The concept of “commercial economy” is quite independent of the existence and extent of a “capitalist” economy, that is, economic activity oriented to capitalist calculation. In particular, the normal type of commercial economy involves meeting need through a monetised economy. It would be wrong to assume that the existence of capitalist economic activity developed in step with the increased use of money to meet need, hence, that it entirely followed the course taken in the Occident. Rather, the opposite is the case. The increased extent of a money economy could be accompanied (1) by the increasing mo nopolisation of
Chancen of making large profits on the part of a ruler’s household. This occurred in ancient Egypt during the time of Ptolemy, for which domestic account books show that the money economy was very developed, but they also show that this did remain a form of monetary accounting based on the household, and never became capitalist calculation.

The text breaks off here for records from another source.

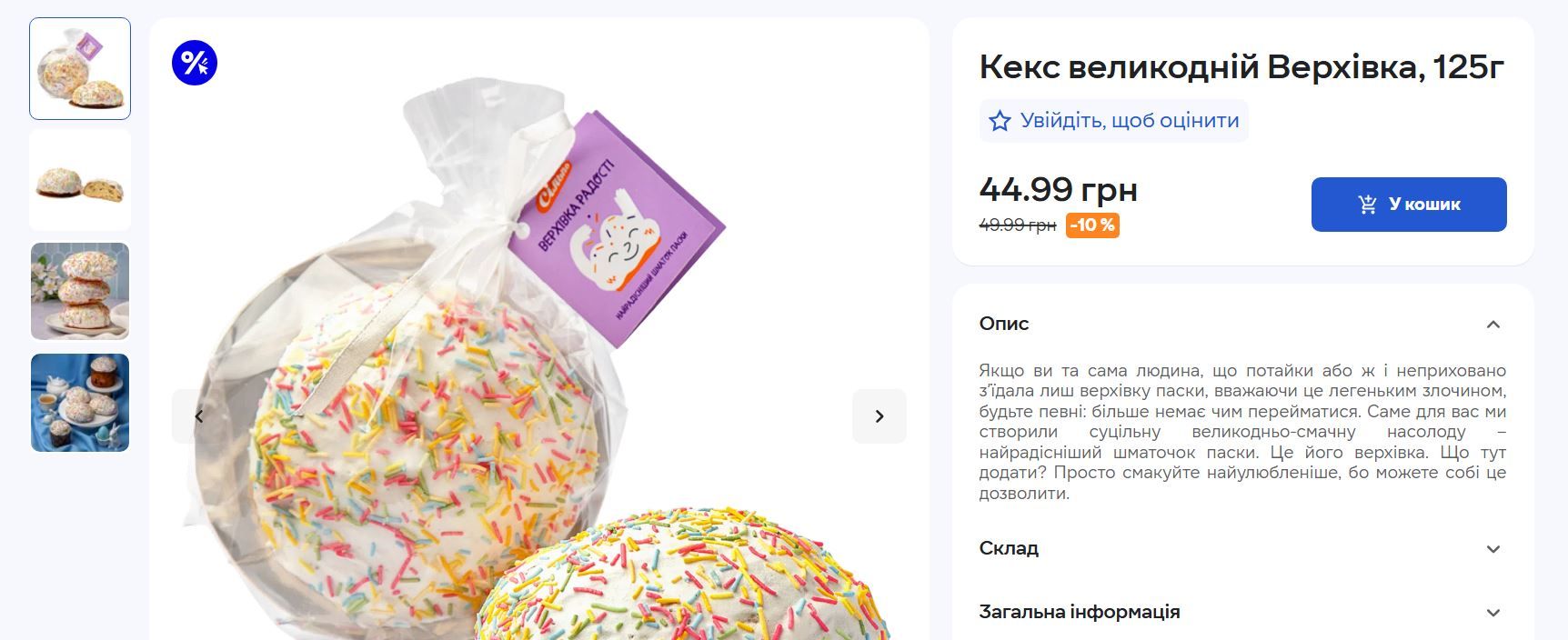Select the stacked cakes thumbnail
The height and width of the screenshot is (640, 1568).
coord(79,291)
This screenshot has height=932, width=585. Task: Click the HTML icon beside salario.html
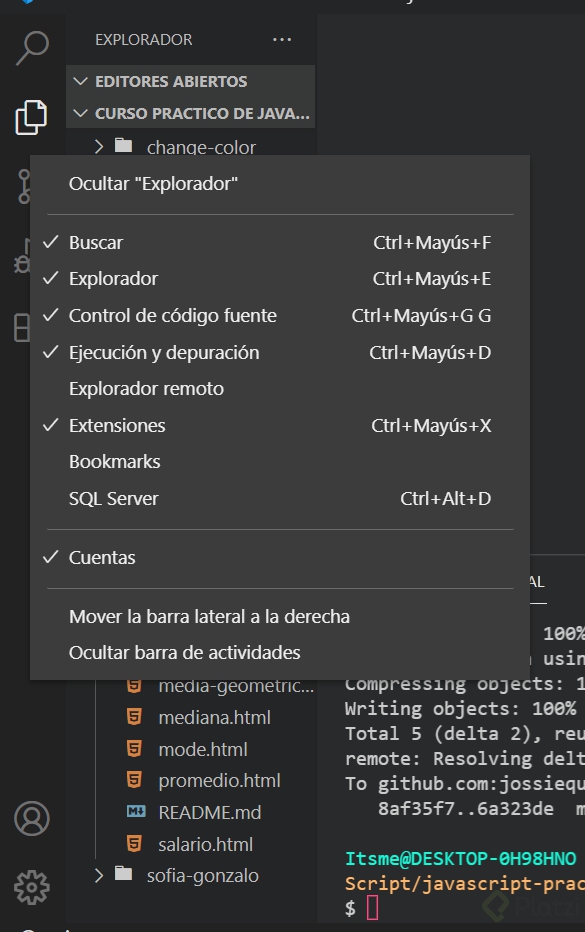(x=134, y=844)
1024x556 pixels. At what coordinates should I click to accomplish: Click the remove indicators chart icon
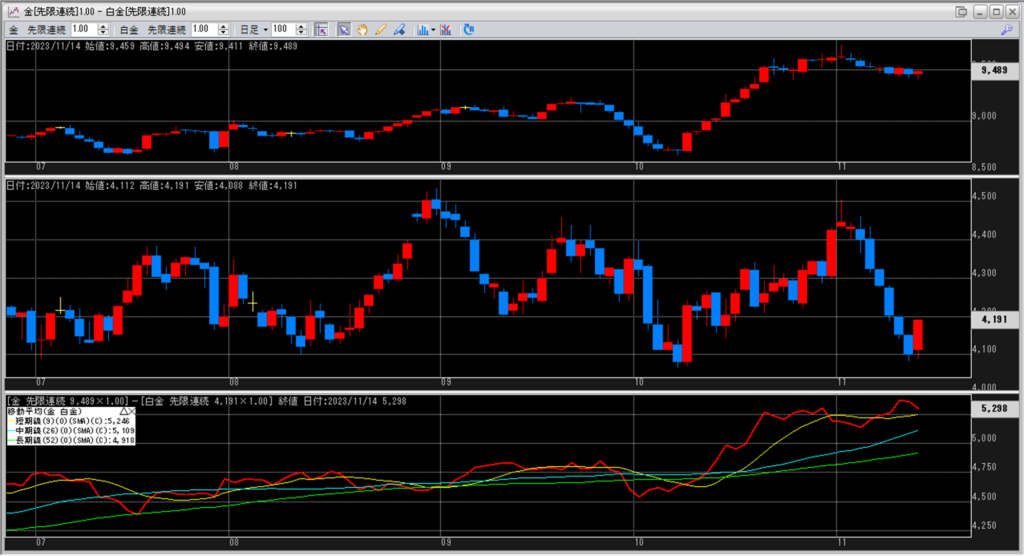click(x=445, y=29)

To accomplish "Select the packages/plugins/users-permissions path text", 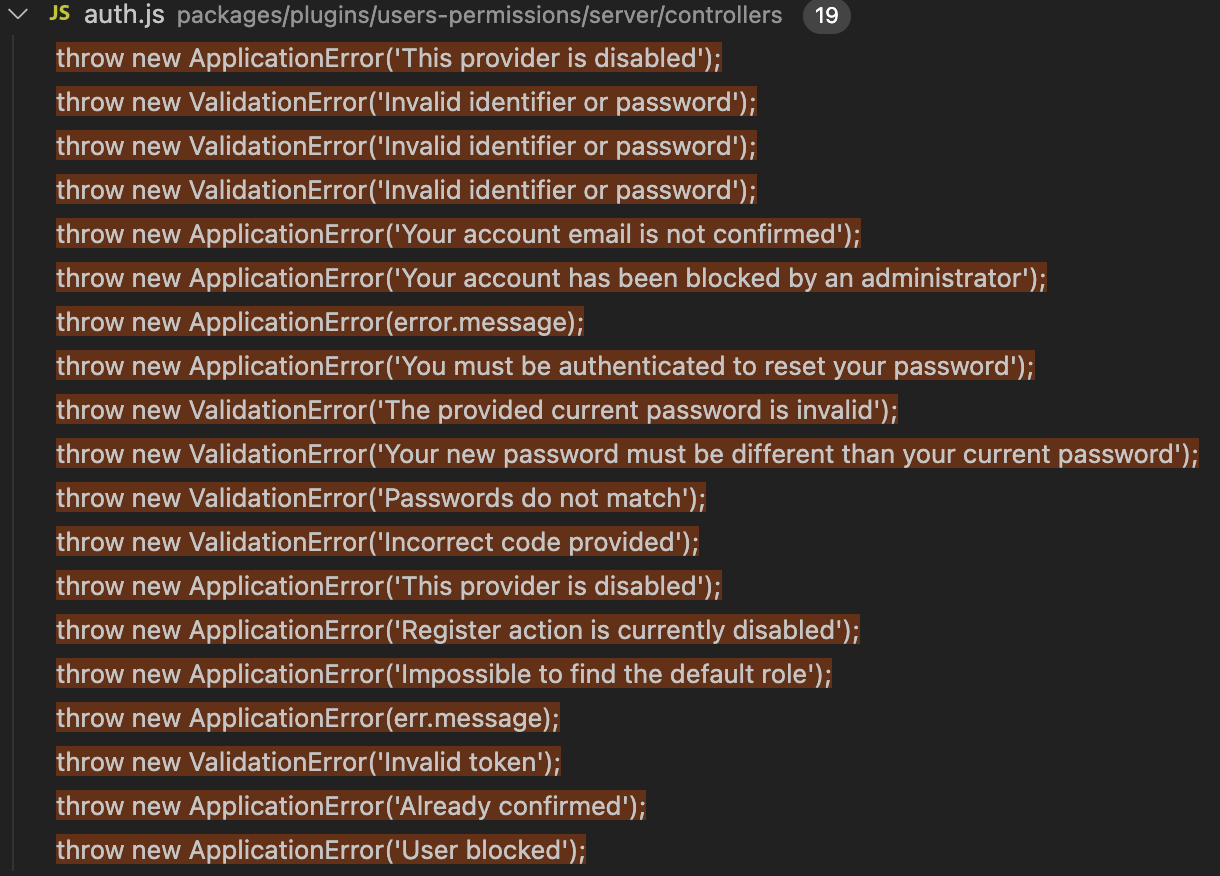I will click(478, 16).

Or (2) with the rise of a money economy, the farming out of fiscal
Chancen could arise, resulting in a traditionalist stabilisation of the economy (as in China, which will be discussed at the appropriate point). Or (3) the capitalistic valorisation of monetary property could be directed towards investments other than those oriented to exchange
Chancen in a free goods market, and hence not oriented to acquisitive
Chancen represented by the production of goods (which is almost exclusively the case outside the modern occidental economic region).